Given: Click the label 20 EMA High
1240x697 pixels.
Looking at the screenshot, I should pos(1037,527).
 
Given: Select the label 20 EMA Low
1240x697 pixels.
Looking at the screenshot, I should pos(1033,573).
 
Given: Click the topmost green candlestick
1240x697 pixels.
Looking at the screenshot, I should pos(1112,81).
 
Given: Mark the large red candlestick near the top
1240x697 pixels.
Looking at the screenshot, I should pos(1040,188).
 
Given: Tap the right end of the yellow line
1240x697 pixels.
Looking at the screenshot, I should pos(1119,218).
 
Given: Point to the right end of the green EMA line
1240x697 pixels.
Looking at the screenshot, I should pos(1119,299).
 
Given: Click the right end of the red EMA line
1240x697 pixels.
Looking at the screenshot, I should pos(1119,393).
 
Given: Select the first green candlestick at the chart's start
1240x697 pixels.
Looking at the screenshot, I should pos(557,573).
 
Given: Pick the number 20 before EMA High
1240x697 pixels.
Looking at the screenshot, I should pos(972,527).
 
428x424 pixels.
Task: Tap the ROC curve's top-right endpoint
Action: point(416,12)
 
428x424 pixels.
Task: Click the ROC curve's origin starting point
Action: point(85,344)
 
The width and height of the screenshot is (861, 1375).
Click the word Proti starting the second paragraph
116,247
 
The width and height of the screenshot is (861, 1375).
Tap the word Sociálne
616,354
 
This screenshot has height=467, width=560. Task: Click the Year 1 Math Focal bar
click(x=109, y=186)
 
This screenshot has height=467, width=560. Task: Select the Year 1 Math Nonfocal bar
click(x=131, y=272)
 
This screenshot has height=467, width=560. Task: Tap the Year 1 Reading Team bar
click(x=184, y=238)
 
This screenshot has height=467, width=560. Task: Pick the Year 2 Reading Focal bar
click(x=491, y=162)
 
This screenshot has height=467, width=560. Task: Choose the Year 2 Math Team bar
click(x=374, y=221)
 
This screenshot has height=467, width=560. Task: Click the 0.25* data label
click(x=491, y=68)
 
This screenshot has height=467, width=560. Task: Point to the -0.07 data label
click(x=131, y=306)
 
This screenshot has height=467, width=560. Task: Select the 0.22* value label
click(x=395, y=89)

--------------------

The problem:
Can you print, unchanged, every line of the items above, from the very first line up to and including the line with "click(x=131, y=306)"?

Exercise solution:
Given: Click the label 20 EMA High
1240x697 pixels.
Looking at the screenshot, I should pos(1037,527).
 
Given: Select the label 20 EMA Low
1240x697 pixels.
Looking at the screenshot, I should pos(1033,573).
 
Given: Click the topmost green candlestick
1240x697 pixels.
Looking at the screenshot, I should pos(1112,81).
 
Given: Mark the large red candlestick near the top
1240x697 pixels.
Looking at the screenshot, I should pos(1040,188).
 
Given: Tap the right end of the yellow line
1240x697 pixels.
Looking at the screenshot, I should pos(1119,218).
 
Given: Point to the right end of the green EMA line
1240x697 pixels.
Looking at the screenshot, I should pos(1119,299).
 
Given: Click the right end of the red EMA line
1240x697 pixels.
Looking at the screenshot, I should pos(1119,393).
 
Given: Select the first green candlestick at the chart's start
1240x697 pixels.
Looking at the screenshot, I should pos(557,573).
 
Given: Pick the number 20 before EMA High
1240x697 pixels.
Looking at the screenshot, I should pos(972,527).
 
428x424 pixels.
Task: Tap the ROC curve's top-right endpoint
Action: point(416,12)
 
428x424 pixels.
Task: Click the ROC curve's origin starting point
Action: point(85,344)
 
The width and height of the screenshot is (861, 1375).
Click the word Proti starting the second paragraph
116,247
 
The width and height of the screenshot is (861, 1375).
Tap the word Sociálne
616,354
 
This screenshot has height=467, width=560. Task: Click the Year 1 Math Focal bar
click(x=109, y=186)
 
This screenshot has height=467, width=560. Task: Select the Year 1 Math Nonfocal bar
click(x=131, y=272)
 
This screenshot has height=467, width=560. Task: Tap the Year 1 Reading Team bar
click(x=184, y=238)
 
This screenshot has height=467, width=560. Task: Pick the Year 2 Reading Focal bar
click(x=491, y=162)
 
This screenshot has height=467, width=560. Task: Choose the Year 2 Math Team bar
click(x=374, y=221)
 
This screenshot has height=467, width=560. Task: Click the 0.25* data label
click(x=491, y=68)
 
This screenshot has height=467, width=560. Task: Point to the -0.07 data label
click(x=131, y=306)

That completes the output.